Mulanya dia heran dan takut. Tapi dia segera sadar bahwa di dalam telur itu ada buah hatinya yang harus dierami dan dijaga. Diseretnya telur itu ke dalam kolam, dimandikannya. Lalu dia mengambil pelepah-pelepah pohon palem satu-satunya yang menjulang di dekat kolam itu. Dia menjadikannya sebuah tas, tempat telur yang akan dibawanya berkelana.
Telur itu berat sekali.
Dia berjalan lurus, tapi gurun pasir ini sungguh-sungguh luas seperti tak berbatas. Seharian sudah dia berjalan. Dia kembali menemui keajaiban. Di depannya terbentang sungai yang mengaliri gurun. Dan di sanalah, dia mengerami telurnya semalaman. Perutnya kembali sakit, dia kembali mengerang. Dia akan bertelur sekali lagi. Kali ini tampaknya dia tidak lagi kesulitan untuk bertelur lantaran pengalaman yang sebelumnya. Akan tetapi pada saat dia mengejan, berkelebat ingatan-ingatan di kepalanya.
"Abang boleh nyobain saya dulu, deh. Kata orang, dicoba dulu baru dibeli. Iya, kan?" dia berkata kepada seorang agen di sebuah barak.
Lelaki brewok itu terlipat keningnya. Gairahnya tidak ada sama sekali. Namun sebelum ia beranjak pergi dan mengusirnya, perempuan berkulit hitam itu segera menanggalkan baju lalu menggoda si agen. Dengan keadaan demikian, tentu saja si agen tak dapat mengelak. Mereka bercinta di dalam barak, dengan harapan agar perempuan itu bisa ikut dengannya ke Borneo.

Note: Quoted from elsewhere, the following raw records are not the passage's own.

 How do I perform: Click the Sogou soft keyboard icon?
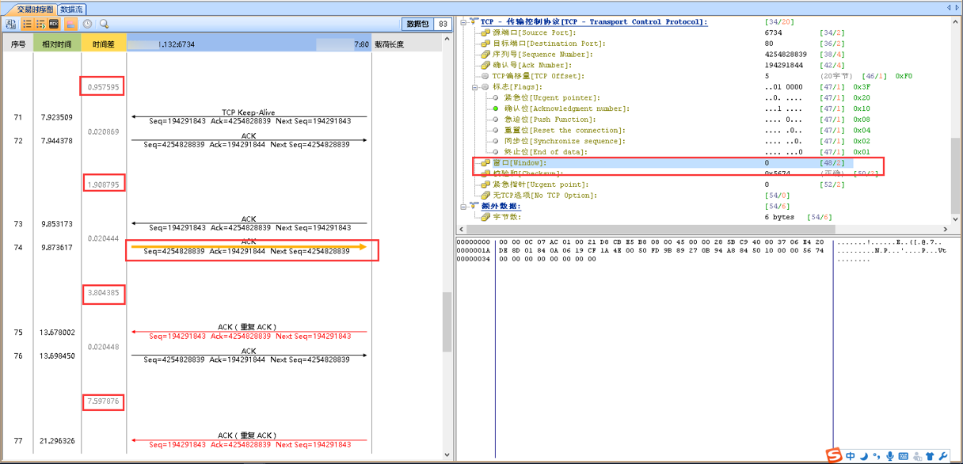pos(904,456)
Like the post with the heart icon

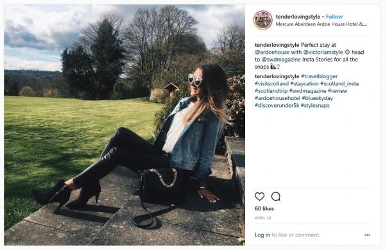pos(259,197)
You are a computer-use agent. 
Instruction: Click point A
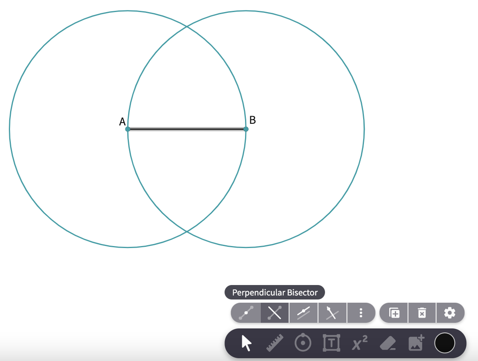[x=128, y=129]
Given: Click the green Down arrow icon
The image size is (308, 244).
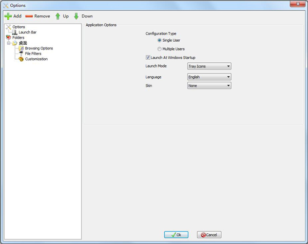Looking at the screenshot, I should (x=76, y=16).
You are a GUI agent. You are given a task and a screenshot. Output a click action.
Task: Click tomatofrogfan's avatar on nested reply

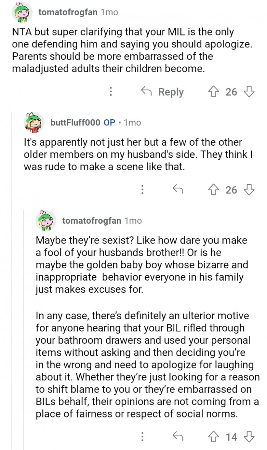tap(46, 221)
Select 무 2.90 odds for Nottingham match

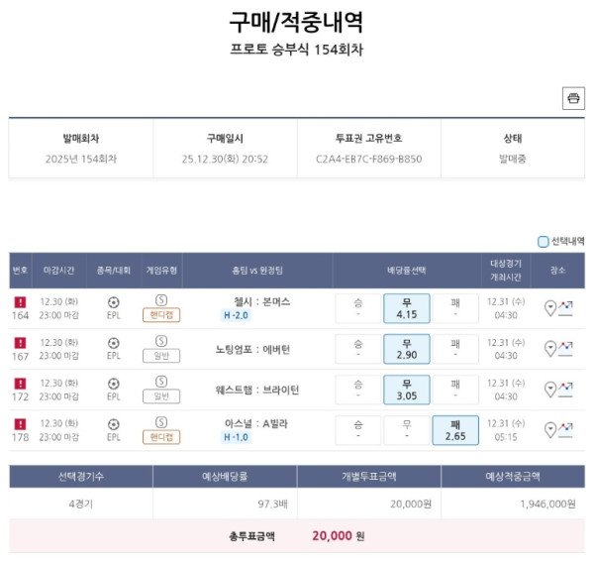406,349
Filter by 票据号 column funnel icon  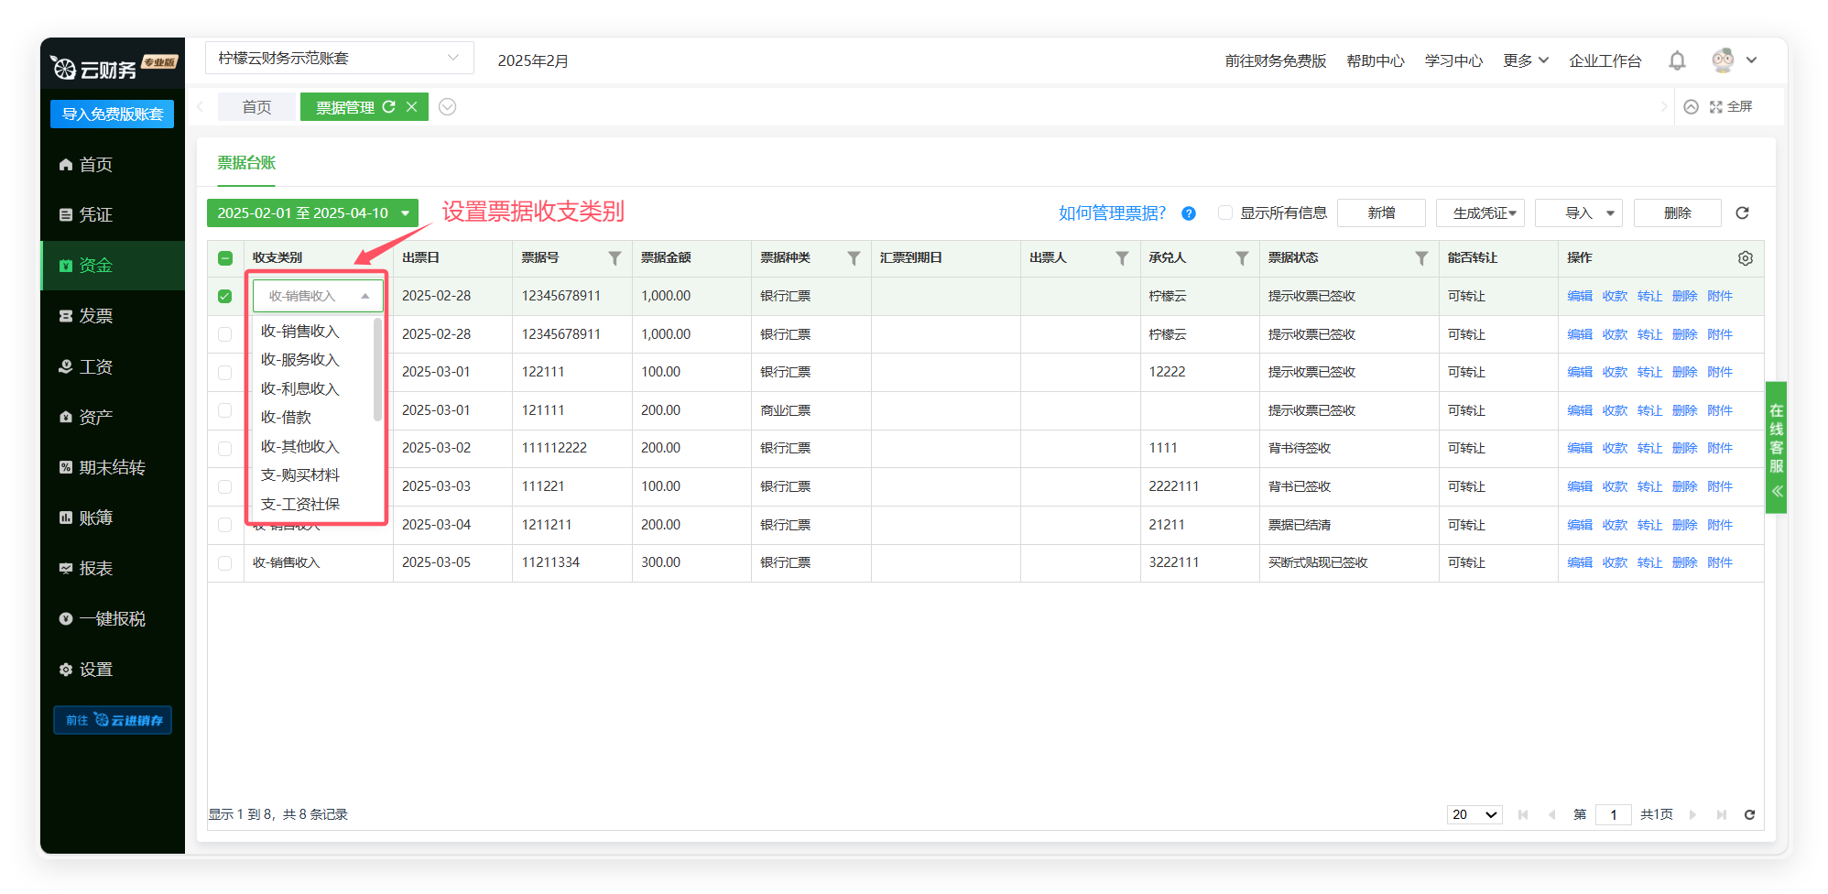615,258
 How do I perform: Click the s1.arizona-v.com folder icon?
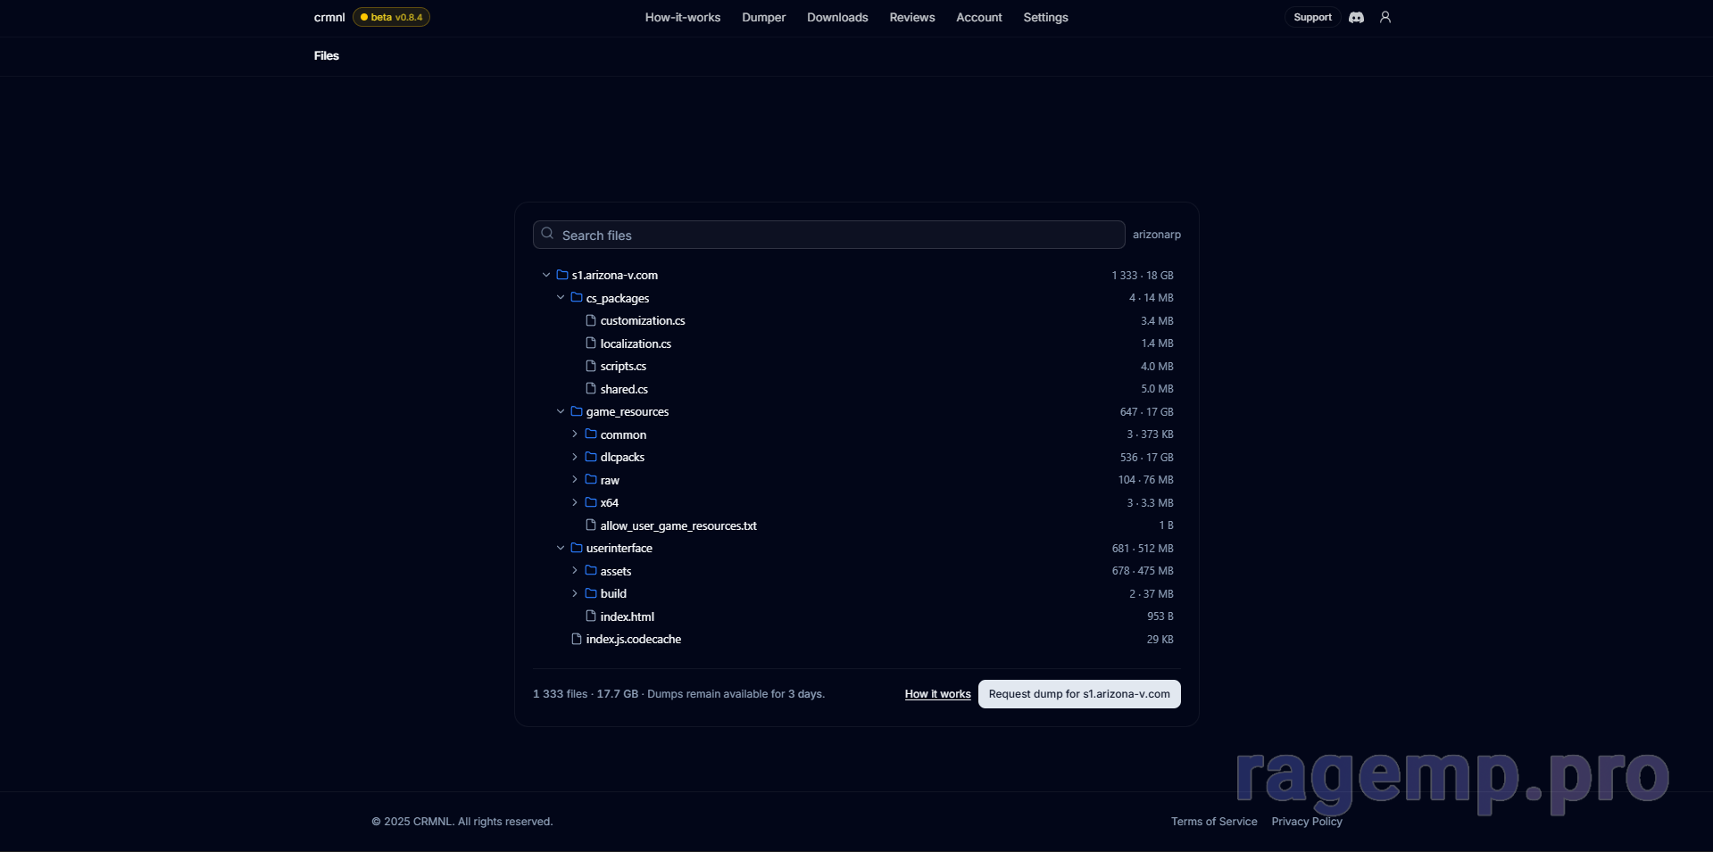[x=562, y=275]
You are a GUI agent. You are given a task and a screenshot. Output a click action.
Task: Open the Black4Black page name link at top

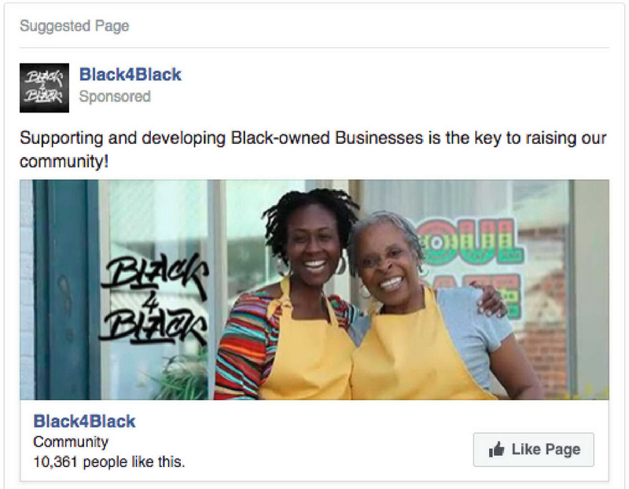click(x=131, y=75)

Telurnya terguling-guling sebentar.
Dia kelelahan bukan karena bertelur, tapi bayangan-bayangan di kepalanya telah membuatnya pusing. Telur barunya dia dekap, dia cium-ciumi. Telurnya yang satu lagi bergoyang-goyang. Sebuah kaki tiba-tiba menembus cangkang, sementara dia segera membantu telur itu menetas. Cangkangnya tidak lagi mengeras. Dia tak butuh menunggu 30 hari untuk kelahiran anaknya. Cukup semalaman. Tak ada tangisan. Tak ada keramaian seperti orang-orang desa yang bersama-sama menyambut kelahiran anak pertamanya yang lahir tanpa bapak. Hanya senyap, seiring bayang-bayang yang mengganggunya itu lenyap.
Tak lama dia langsung menyusui anaknya. Dia hanya tertawa-tawa sambil mengusap rambut anaknya yang tebal. Ah, barangkali bukan saja amnesia yang mengganggunya, tetapi juga skizofrenia.
***
MAKA
begitulah, perempuan itu bertelur setiap hari dalam perjalanannya. Di pulau itu tak seorang manusia pun dia temui. Tampaknya memang pulau yang tidak berpenghuni. Anak-anaknya satu persatu telah menetas. Tiada yang tahu bagaimana dia dapat bertelur seperti unggas.
Perang telah berakhir. Tak ada lagi pesawat-pesawat lewat di langit yang dia tatap. Dia tidak tahu ada kemenangan, dia tidak tahu ada kemerdekaan. Tetapi baginya, kesempatan untuk bertahan hidup adalah kemenangan yang mutlak. Di pulau itu hanya dialah orang dewasa selain anak-anaknya yang mulai dapat berjalan dan menangkap ular-ular di balik rerumputan.
Dia mengajarkan kepada anak-anaknya bagaimana mencari makan, mengolah daging-daging hewan agar enak dimakan. Sisa-sisa ingatan masih ada di kepalanya, tentang hidup yang pernah dijalaninya bersama orang-orang. Mereka memasak dengan membakar api di dalam tungku, dia ingat hal itu selalu. Tetapi tak ada yang dikenalnya, tak ada satu pun orang yang dia ingat siapa mereka.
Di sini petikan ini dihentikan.